Hoewel formeel de macht en de mogelijkheden van Willem III door de gewesten beperkt waren, begonnen rond 1670 de twintigjarige prins en de orangisten steeds meer aan invloed te winnen. De dreiging van Lodewijk XIV werd steeds sterker en de roep om de prins van Oranje steeds krachtiger. Voor Johan de Witt, de raadspensionaris, een nijpende situatie.

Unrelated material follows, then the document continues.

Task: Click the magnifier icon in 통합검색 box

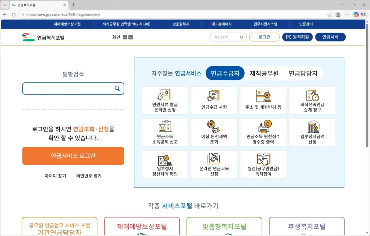Action: click(117, 89)
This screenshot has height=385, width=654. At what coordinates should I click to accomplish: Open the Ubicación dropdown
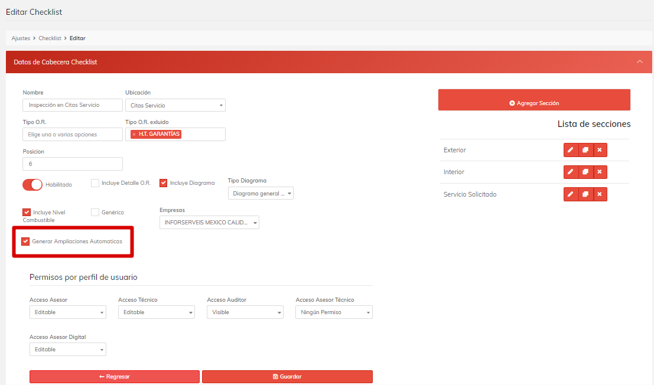click(175, 105)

Om een tafel en daar verder omheen staan allemaal mannen met pruiken. Op tafel ligt een stad, Willem III houdt met zijn linker hand de stad vast en steekt met zijn rechterhand twee vingers in de lucht. Hij kijkt schuin naar boven. Boven de tekst Zijn Hoogheijt d'Heer Prins van Oranje wort Capiteijn Generael gemaakt, den 25 februarij, 1672
“Zijn Hoogheijt, d’heer prins van Oranje wort Capiteijn Generael gemaakt, den 25 februarij, 1672”Willem III ingezworen als kapitein-generaal, 1672, Romeyn de Hooghe, 1672 – 1674. Collectie Rijksmuseum

Akte van Harmonie

Johan de Witt en de Staten van Holland hielden nog steeds vast aan de Akte van Harmonie waarin bepaald was dat Willem pas op meerderjarige leeftijd kapitein-generaal1Opperbevelhebber van het Staatse leger mocht worden. Volgens Johan de Witt betekende dat op 23-jarige leeftijd (dit was de gebruikelijke definitie van meerderjarigheid) en dat zou pas in november 1673 zijn. Volgens anderen, waaronder Amalia van Solms en Friedrich Wilhelm, de keurvorst van Brandenburg, twee van de drie voogden van Willem III, was Willem al op achttienjarige leeftijd meerderjarig geworden.

Compromis

Johan de Witt kwam uiteindelijk met het voorstel hem voor één veldtocht aan te stellen, maar daar ging Willem niet mee akkoord. Uiteindelijk liet hij zich door vrienden, waaronder de zeer Oranjegezinde Johan van Reede, heer van Renswoude, overreden het toch te doen. Op 25 februari werd Willem benoemd tot kapitein-generaal voor één veldtocht. Er werd een groot feest gegeven alsof er van dreiging geen sprake was. Het volk reageerde uitzinnig van vreugde.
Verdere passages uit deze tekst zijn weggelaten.